Пока мы с ним по-приятельски препирались за столиком, где еды бы хватило на весь наш дом, пока я поддерживал беседу, перемогая неприязнь и противный сосущий страх под ложечкой, на меня то и дело находило какое-то затмение, и я видел сумрак своей или той, другой комнаты и стройное девичье, женское тело, дивный образец девичьей, женской красоты.
– Я хочу кое-что тебе предложить, слышишь? – говорил Тони.
– Знаешь, ты меня ставишь в сложное положение. Сам же вчера обвинил в страшном грехе. Для многих этого было бы достаточно, чтобы покончить с собой.
– Не преувеличивай. Просто я рассказывал о своем отношении к прошлому.
– Тони, ради бога, напрягись, вспомни ту Пасху сорок пятого. Мы дневали в нищей халупе – одна комната, земляной пол – и ели картошку, заправленную жареными зернами льна или чем-то в этом роде. Накануне повстречали в пуще литовских партизан, и я ходил к ним на переговоры. Неужели, правда, не помнишь? А как убегали от советских? Ты беспрерывно стонал, хотя рана была неопасная. Я же тебя почти всю дорогу на себе тащил.
Мицкевич неприятно усмехнулся, нарезая на кусочки жареный бекон.
– Я был в другом отряде, под Новогрудком. И там нас разбили каратели.
Потом я спрятался у тетки, где меня и взяли – с оружием, с русским, кстати, наганом. Может, оттого и дали одиннадцать лет лагерей.
– Тони, о чем мы говорим? Посмотри, за окном пролетел реактивный самолет, мы завтракаем в отеле двадцать первого века. Рядом из факса вылазит сегодняшнее фото твоей жены, которая только что вернулась из панорамного кинотеатра и укладывается спать. Если, конечно, у тебя есть жена. Того, нашего, мира уже нет, и никто о нем знать не желает.
Мицкевич допил кофе, поискал сигарету. Небось по доллару штучка, с какой-то мстительной злобой подумал я.
– Вот к тому-то я и клоню, – сказал он. – Может, это смешно, но меня уже ничто не забавляет. И единственное, что не даст спать, – наше прошлое, которое никого не волнует. Я делал деньги в этой безумной Америке, а сам постоянно думал о тебе, о товарищах по Воркуте и о своей тетке, которую из-за меня посадили. А мои воркутинские друзья были не шваль какая-нибудь.
Я спал на нарах бок о бок с личным врачом Гитлера, надо мной жил один из крупнейших советских атомщиков. Этот делил ложе с испанским поэтом, а неподалеку обретался канадский летчик, капитан, идейный коммунист, который удрал в Москву на реактивном истребителе новейшей модели. – Тони задумался, а потом сказал: – Вот так.
Где-то едва слышно звучала музыка, быть может, просачивалась с небес. Факс в соседней комнате внезапно угомонился. Тони начал озабоченно искать что-то возле себя.
– Мне пришло в голову, – бормотал он, – знаешь, я решил: надо после себя что-нибудь оставить. Какой-нибудь след на этом Божьем перелоге. Помнишь, что такое перелог? Помнишь перелог за городом, где мы в детстве играли в чеканку и устраивали кулачные бои?
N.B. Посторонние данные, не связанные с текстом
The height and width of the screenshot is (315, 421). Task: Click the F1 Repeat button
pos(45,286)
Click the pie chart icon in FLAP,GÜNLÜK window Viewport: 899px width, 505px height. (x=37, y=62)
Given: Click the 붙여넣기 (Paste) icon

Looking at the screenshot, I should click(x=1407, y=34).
Вот я и подумал, не основать ли тут, в нашей стране, партию прощения. Так пускай и называется. Столько ненависти вокруг. В особенности здесь. В особенности среди нас.
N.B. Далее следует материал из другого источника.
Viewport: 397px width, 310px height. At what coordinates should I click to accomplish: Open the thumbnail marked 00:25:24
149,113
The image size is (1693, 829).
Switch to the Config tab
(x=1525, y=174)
А у меня перед глазами маячила Вера или Люба. Я хотел поймать и удержать образ этой молодой женщины, но он исчезал прежде, чем я успевал наглядеться.
– Что скажешь, друг, свидетель из другого мира?
Я очнулся:
– Пойми, Тони, я не могу собраться с мыслями. Меня все это придавило, раздолбало.
– Я тебя не тороплю. Приходи в себя. В случае чего я тебя выкуплю, надаю всем взяток, – смеялся Тони.